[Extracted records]

-- begin --

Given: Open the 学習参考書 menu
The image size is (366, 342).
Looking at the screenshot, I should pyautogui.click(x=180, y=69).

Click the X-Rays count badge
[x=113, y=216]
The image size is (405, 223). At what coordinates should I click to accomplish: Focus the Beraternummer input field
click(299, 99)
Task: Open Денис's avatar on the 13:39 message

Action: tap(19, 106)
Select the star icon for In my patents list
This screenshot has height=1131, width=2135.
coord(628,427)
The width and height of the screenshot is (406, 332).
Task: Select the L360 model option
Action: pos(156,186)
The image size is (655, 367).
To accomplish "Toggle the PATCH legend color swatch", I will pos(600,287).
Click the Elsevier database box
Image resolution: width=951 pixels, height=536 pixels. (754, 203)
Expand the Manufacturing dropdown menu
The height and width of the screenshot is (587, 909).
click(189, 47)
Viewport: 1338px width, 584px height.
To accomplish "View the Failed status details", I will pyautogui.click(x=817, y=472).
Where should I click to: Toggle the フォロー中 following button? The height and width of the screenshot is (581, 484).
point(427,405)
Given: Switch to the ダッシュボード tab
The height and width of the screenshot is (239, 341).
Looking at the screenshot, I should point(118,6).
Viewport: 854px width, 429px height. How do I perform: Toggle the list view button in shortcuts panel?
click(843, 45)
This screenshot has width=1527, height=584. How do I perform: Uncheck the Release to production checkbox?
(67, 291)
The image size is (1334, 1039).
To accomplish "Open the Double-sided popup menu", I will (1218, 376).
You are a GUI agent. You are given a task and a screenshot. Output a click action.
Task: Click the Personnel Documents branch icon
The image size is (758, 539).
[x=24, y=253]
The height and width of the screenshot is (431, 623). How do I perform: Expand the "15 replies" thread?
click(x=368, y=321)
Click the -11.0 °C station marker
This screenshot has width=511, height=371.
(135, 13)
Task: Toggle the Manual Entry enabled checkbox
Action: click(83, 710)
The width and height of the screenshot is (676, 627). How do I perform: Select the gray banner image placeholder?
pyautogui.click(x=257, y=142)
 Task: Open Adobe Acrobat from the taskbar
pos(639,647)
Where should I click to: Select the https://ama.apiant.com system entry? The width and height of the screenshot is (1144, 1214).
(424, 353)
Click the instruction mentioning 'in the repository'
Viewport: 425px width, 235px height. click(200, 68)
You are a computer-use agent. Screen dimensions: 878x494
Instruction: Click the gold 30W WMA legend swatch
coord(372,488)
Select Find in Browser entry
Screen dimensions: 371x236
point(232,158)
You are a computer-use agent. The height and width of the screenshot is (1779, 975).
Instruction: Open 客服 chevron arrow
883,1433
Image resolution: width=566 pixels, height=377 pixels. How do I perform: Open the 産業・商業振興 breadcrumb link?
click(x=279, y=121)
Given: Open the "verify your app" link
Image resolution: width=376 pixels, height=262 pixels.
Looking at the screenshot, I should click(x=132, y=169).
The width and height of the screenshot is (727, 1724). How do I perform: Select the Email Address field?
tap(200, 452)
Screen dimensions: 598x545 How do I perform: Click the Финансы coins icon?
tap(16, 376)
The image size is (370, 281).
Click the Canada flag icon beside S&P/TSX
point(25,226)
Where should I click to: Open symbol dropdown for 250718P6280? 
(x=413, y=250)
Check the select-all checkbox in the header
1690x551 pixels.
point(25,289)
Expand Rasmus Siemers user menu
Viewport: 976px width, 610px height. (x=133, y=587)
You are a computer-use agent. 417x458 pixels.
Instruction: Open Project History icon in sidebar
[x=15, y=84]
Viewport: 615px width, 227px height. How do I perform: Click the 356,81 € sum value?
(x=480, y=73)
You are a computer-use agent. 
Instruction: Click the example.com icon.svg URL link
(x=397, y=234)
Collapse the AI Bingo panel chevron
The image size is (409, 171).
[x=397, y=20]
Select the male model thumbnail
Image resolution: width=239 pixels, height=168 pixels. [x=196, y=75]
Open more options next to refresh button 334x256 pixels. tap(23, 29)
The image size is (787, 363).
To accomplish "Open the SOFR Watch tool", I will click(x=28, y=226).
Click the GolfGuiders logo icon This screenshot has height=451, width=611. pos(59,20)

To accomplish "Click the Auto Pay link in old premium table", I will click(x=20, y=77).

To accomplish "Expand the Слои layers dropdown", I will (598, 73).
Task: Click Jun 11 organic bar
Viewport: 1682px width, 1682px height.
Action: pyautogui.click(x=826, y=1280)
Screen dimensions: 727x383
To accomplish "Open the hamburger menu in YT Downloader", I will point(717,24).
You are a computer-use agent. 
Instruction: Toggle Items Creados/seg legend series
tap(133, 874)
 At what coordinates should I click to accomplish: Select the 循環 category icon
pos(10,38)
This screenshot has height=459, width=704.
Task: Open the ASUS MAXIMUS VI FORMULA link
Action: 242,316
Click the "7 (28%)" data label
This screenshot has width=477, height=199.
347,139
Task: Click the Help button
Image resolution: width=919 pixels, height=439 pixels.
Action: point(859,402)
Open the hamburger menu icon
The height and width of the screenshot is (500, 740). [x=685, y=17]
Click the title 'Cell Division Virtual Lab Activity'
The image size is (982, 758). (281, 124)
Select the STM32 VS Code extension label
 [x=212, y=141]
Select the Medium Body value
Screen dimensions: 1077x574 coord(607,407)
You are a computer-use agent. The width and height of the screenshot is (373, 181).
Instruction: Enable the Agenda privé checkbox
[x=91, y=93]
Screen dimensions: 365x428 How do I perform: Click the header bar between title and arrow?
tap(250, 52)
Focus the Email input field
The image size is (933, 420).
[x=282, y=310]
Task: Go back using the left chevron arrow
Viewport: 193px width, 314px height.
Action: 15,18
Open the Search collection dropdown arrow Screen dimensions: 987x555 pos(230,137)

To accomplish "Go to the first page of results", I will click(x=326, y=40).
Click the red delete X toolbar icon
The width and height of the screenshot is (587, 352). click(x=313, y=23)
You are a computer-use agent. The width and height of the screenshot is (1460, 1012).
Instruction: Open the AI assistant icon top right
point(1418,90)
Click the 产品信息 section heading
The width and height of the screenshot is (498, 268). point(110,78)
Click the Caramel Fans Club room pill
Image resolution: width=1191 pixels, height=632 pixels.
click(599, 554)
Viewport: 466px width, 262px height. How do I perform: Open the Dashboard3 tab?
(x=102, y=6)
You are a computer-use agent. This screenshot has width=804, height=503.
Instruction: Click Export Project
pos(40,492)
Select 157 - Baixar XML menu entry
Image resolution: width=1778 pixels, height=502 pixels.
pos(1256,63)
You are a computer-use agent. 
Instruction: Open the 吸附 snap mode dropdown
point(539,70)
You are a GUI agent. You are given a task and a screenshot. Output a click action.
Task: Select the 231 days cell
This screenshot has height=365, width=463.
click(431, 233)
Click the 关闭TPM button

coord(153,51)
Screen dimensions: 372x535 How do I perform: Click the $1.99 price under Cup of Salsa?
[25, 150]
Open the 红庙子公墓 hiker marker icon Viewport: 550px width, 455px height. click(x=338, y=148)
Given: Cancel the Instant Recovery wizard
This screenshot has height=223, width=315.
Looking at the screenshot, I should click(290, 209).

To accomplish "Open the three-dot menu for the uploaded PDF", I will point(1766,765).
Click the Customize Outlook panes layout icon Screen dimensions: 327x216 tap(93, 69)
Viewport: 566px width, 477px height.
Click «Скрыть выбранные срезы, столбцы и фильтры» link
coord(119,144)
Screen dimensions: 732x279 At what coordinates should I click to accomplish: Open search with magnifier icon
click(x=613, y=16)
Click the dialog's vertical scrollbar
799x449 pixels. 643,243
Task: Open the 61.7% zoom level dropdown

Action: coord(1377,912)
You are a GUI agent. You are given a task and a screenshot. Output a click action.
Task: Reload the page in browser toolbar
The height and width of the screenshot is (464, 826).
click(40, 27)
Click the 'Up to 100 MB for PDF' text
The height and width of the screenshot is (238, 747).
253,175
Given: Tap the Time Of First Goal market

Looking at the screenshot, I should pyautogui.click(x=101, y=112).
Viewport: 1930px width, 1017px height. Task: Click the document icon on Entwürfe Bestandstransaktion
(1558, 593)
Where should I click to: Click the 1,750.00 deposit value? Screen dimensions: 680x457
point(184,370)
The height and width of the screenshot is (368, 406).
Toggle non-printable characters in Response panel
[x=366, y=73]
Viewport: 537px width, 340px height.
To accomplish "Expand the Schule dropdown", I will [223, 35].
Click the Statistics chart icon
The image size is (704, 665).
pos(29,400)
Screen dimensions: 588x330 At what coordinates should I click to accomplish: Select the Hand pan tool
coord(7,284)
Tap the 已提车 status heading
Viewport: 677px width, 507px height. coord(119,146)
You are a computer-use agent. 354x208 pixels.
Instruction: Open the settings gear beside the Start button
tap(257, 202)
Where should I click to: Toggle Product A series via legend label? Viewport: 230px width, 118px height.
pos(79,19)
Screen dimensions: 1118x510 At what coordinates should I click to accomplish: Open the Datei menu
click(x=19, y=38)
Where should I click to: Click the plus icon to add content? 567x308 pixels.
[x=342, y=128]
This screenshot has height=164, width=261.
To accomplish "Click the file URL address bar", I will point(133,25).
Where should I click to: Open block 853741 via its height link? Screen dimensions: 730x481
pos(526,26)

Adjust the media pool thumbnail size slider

-- end --

▶ [Task to complete]
Format the rows above, from the line with "Viewport: 615px width, 227px" to the line with "tap(133, 874)", as a numbered list, leaving out blank lines.

▶ [Final result]
1. Viewport: 615px width, 227px height. How do I perform: Click the 356,81 € sum value?
2. (x=480, y=73)
3. You are a computer-use agent. 
4. Instruction: Click the example.com icon.svg URL link
5. (x=397, y=234)
6. Collapse the AI Bingo panel chevron
7. The image size is (409, 171).
8. [x=397, y=20]
9. Select the male model thumbnail
10. Image resolution: width=239 pixels, height=168 pixels. [x=196, y=75]
11. Open more options next to refresh button 334x256 pixels. tap(23, 29)
12. The image size is (787, 363).
13. To accomplish "Open the SOFR Watch tool", I will click(x=28, y=226).
14. Click the GolfGuiders logo icon This screenshot has height=451, width=611. pos(59,20)
15. To accomplish "Click the Auto Pay link in old premium table", I will click(x=20, y=77).
16. To accomplish "Expand the Слои layers dropdown", I will (598, 73).
17. Task: Click Jun 11 organic bar
18. Viewport: 1682px width, 1682px height.
19. Action: pyautogui.click(x=826, y=1280)
20. Screen dimensions: 727x383
21. To accomplish "Open the hamburger menu in YT Downloader", I will point(717,24).
22. You are a computer-use agent. 
23. Instruction: Toggle Items Creados/seg legend series
24. tap(133, 874)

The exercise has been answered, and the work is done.